### Exercise aim
Copy out the stretch of records from the line that contains "For every named" through the line that contains "Redacción (45, 62)", keeping every character as it appears.

### Information supplied
-- BEGIN --
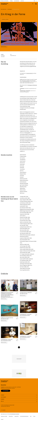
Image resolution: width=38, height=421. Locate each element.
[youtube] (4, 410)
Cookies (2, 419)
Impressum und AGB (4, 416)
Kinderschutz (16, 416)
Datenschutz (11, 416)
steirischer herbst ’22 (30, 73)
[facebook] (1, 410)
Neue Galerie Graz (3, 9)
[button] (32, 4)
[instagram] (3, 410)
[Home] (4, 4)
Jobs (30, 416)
-- END --
-- BEGIN --
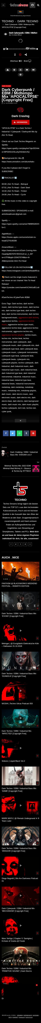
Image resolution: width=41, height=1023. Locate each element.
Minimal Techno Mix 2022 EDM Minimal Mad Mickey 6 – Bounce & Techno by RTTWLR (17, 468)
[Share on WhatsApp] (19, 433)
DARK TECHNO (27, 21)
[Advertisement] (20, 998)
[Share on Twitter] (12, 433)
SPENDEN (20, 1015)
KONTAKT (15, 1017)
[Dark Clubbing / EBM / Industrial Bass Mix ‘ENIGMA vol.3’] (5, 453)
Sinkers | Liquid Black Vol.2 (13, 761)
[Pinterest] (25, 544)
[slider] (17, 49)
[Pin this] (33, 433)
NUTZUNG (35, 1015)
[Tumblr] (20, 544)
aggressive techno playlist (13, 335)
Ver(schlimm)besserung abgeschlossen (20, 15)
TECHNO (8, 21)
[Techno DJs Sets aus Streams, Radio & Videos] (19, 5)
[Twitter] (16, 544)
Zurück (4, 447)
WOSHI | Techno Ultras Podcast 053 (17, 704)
-- END --
-- BEGIN --
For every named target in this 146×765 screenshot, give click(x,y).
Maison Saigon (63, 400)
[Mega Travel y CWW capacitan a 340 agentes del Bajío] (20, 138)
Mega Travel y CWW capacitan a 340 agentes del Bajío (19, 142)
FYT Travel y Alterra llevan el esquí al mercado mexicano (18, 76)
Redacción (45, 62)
-- END --
### Problem solution
For every named target in this 146×765 screenshot, give click(x,y).
Maison Saigon (63, 400)
[Mega Travel y CWW capacitan a 340 agentes del Bajío] (20, 138)
Mega Travel y CWW capacitan a 340 agentes del Bajío (19, 142)
FYT Travel y Alterra llevan el esquí al mercado mexicano (18, 76)
Redacción (45, 62)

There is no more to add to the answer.